Records provided:
________________________________________

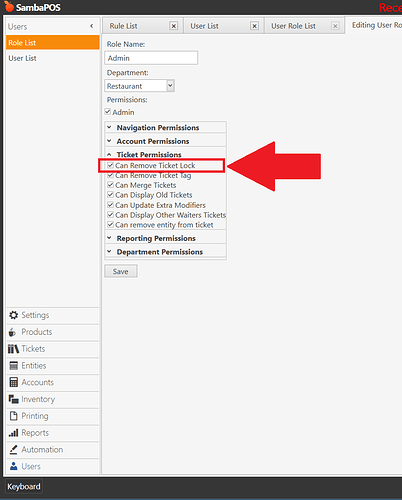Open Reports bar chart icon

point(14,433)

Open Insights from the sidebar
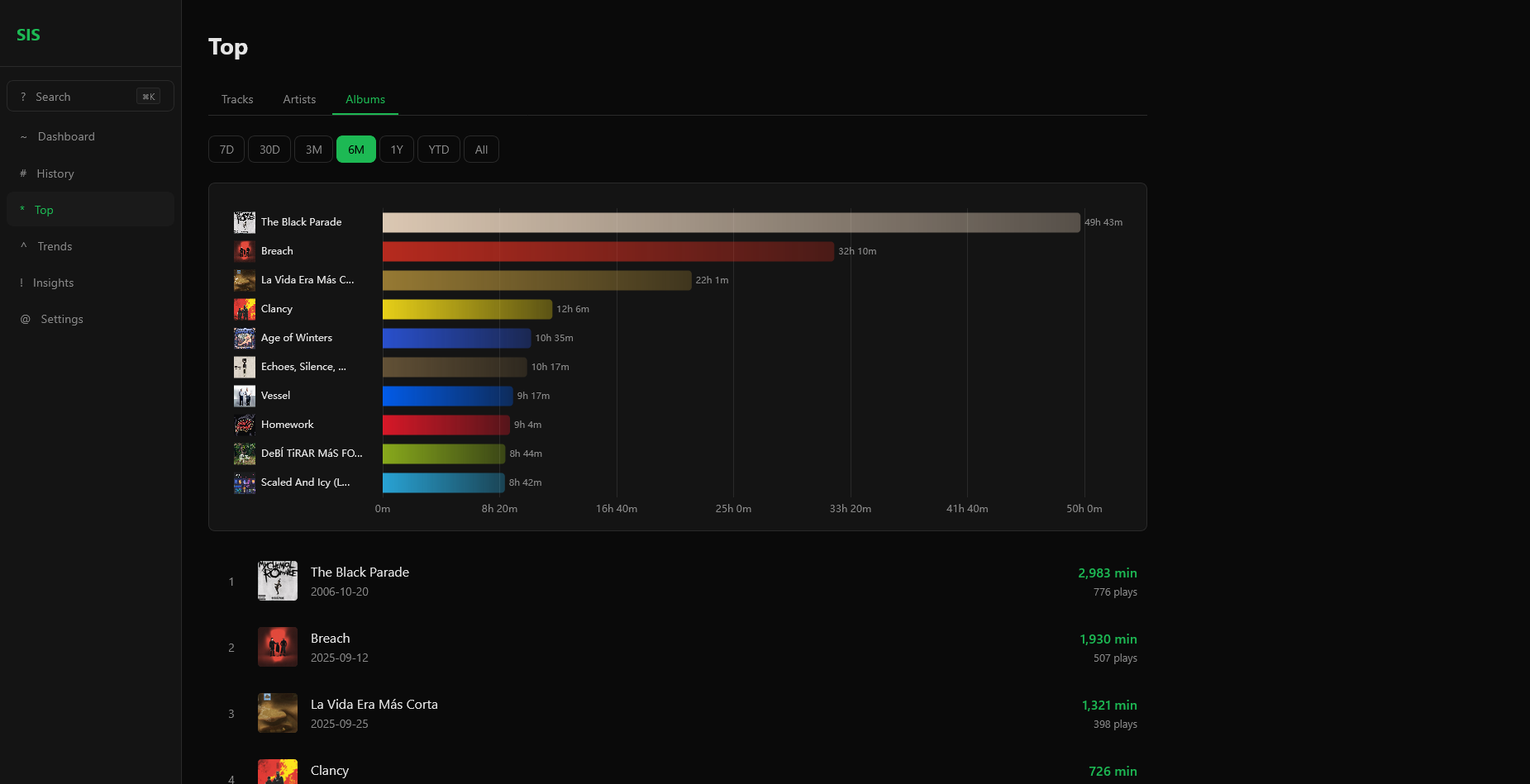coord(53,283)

________________________________________

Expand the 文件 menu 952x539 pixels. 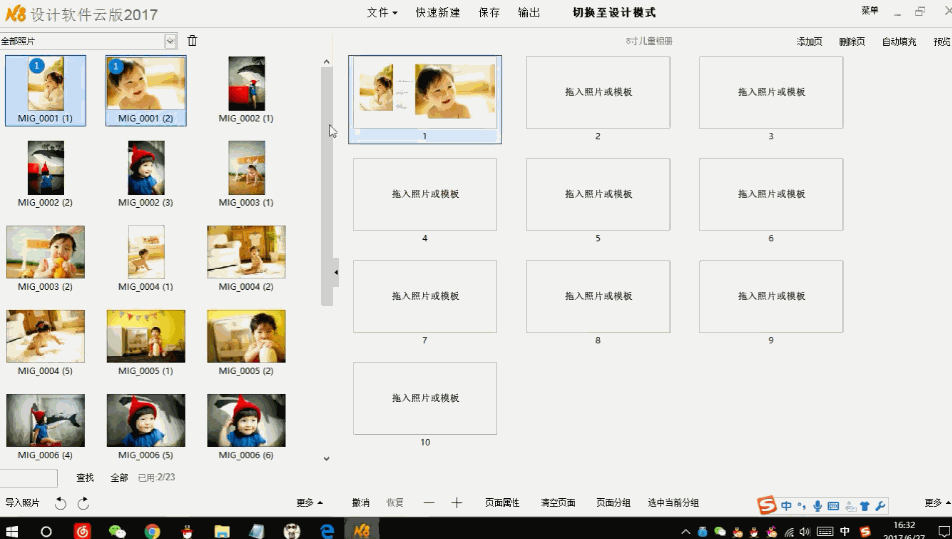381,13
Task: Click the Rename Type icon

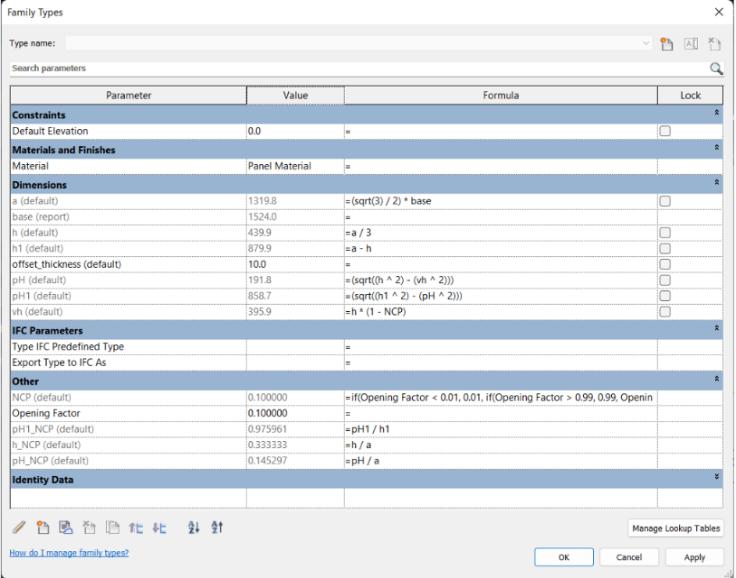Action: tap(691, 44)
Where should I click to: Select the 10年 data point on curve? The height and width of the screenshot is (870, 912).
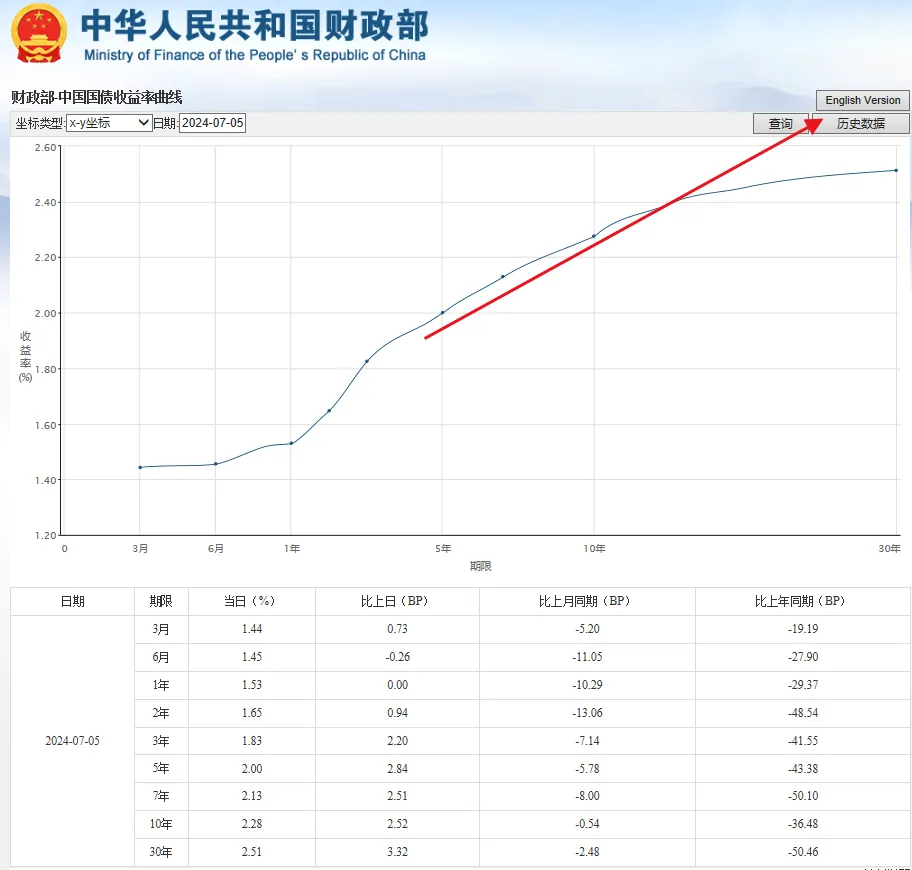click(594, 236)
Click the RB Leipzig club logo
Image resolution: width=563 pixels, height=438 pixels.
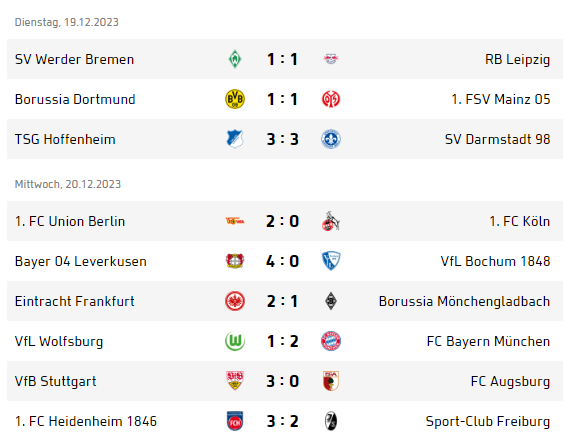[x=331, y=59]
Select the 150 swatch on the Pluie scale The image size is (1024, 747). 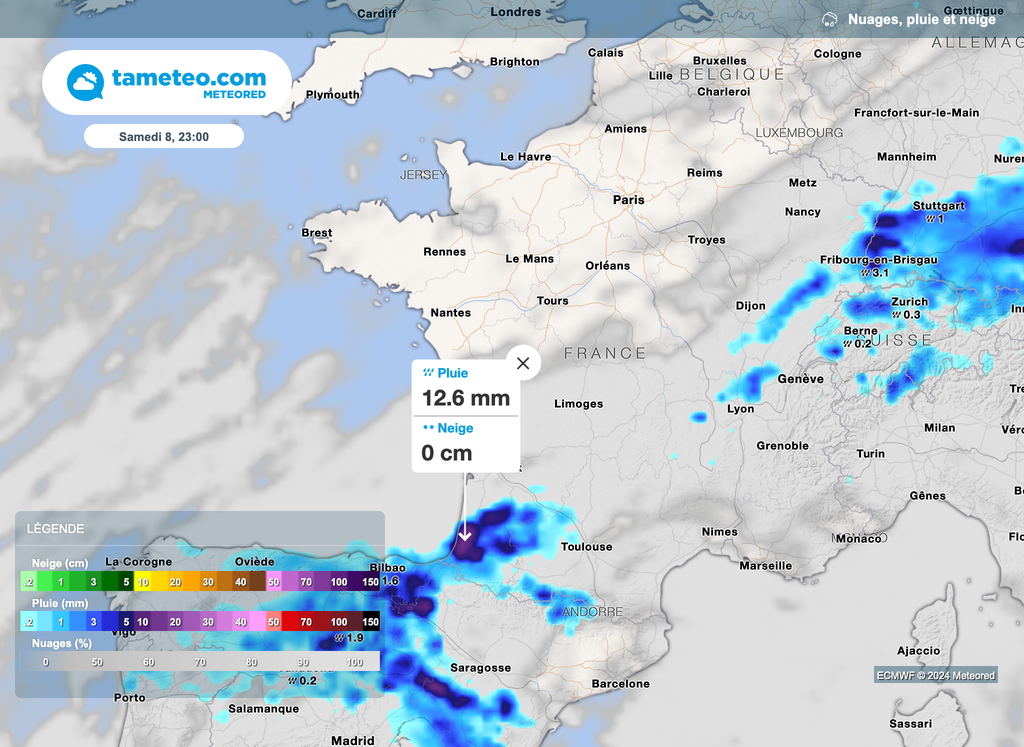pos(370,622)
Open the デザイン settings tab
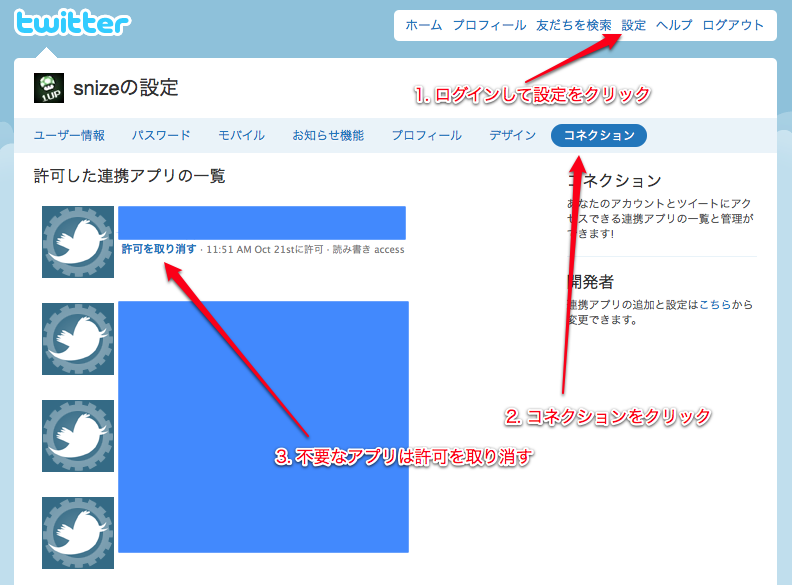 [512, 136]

________________________________________

What the task asks: Identify each line in the material above that contains the string "point" and copy those lines.

Solution for this problem:
point(14,433)
Where should I click to: Select the 10年 data point on curve? The height and width of the screenshot is (870, 912).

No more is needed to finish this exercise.